- [Assignment]: In the records that follow, the lines from the one containing "You are a GUI" to the one containing "Xing (283, 1004)", inclusive, are to be given again exactly.

- [Supplied data]:
=-=-=
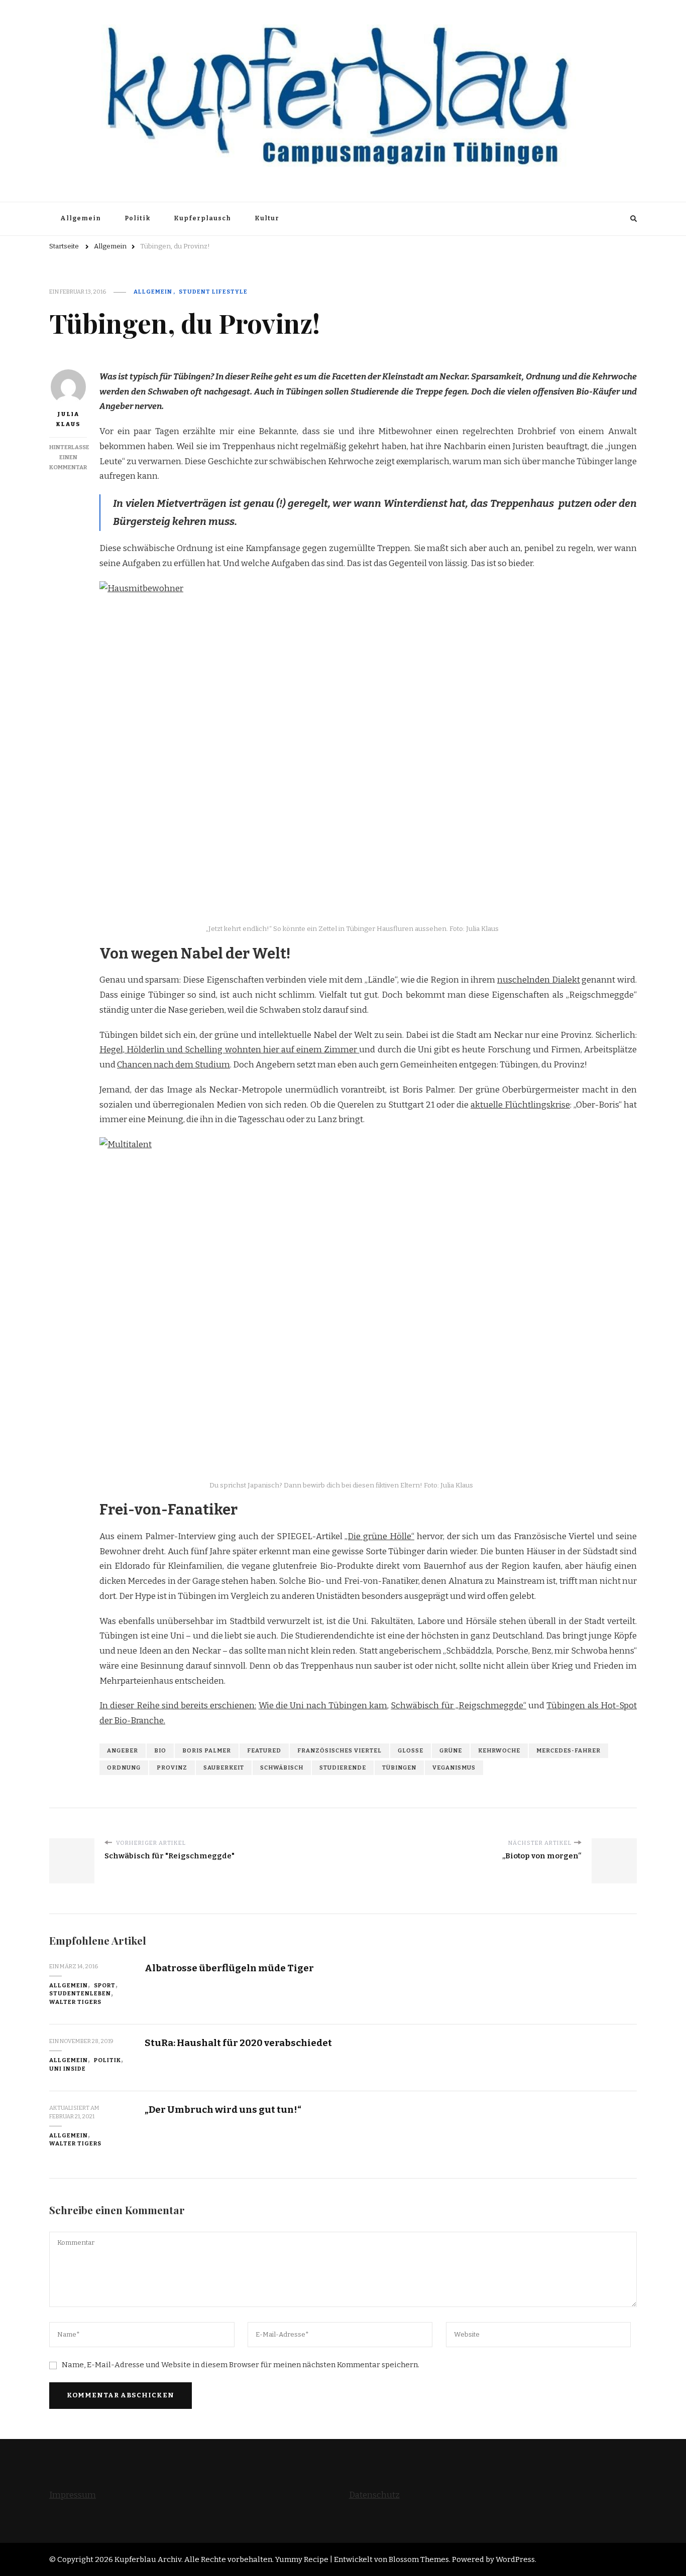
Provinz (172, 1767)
=-=-=
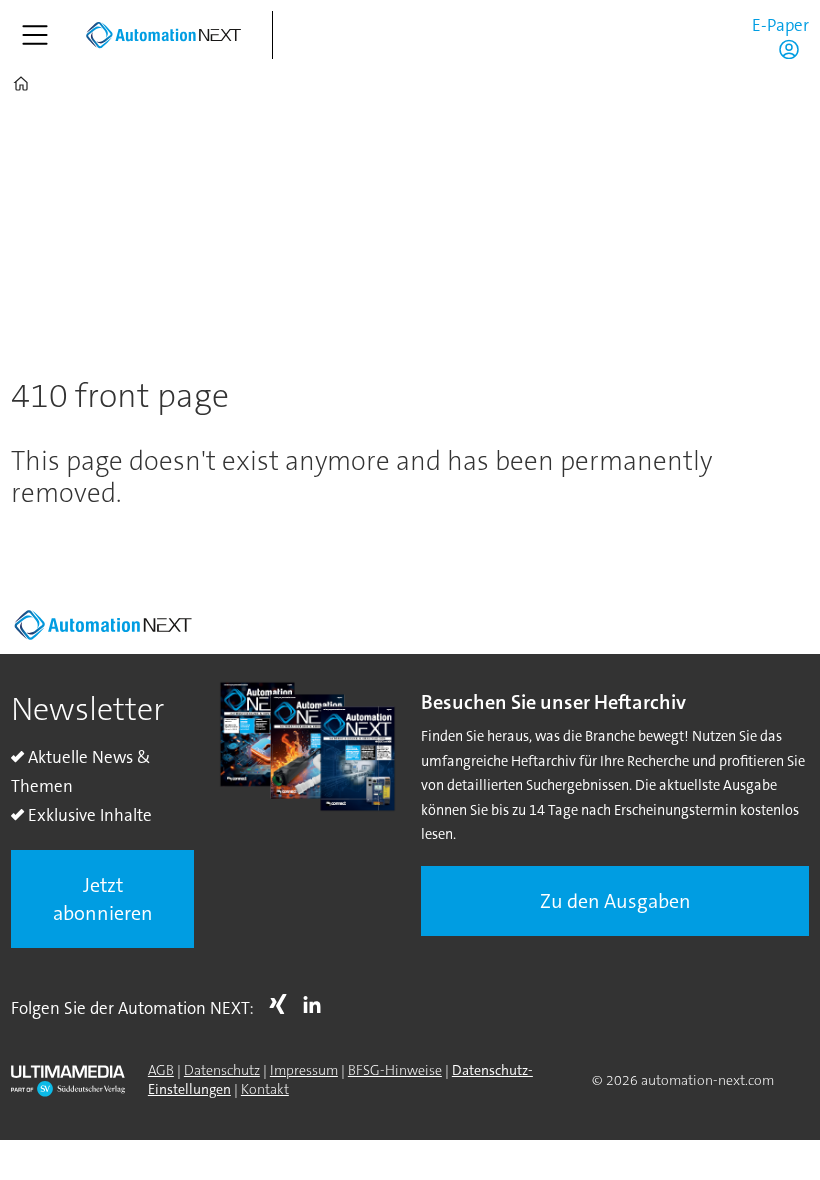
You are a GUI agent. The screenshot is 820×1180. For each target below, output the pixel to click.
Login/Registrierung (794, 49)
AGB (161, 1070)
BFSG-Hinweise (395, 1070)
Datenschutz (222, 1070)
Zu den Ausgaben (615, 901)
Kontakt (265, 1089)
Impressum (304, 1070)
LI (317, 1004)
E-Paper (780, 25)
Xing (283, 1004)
=-=-=
- [Exercise response]:
You are a GUI agent. The screenshot is 820×1180. For each target below, output the pixel to click.
Login/Registrierung (794, 49)
AGB (161, 1070)
BFSG-Hinweise (395, 1070)
Datenschutz (222, 1070)
Zu den Ausgaben (615, 901)
Kontakt (265, 1089)
Impressum (304, 1070)
LI (317, 1004)
E-Paper (780, 25)
Xing (283, 1004)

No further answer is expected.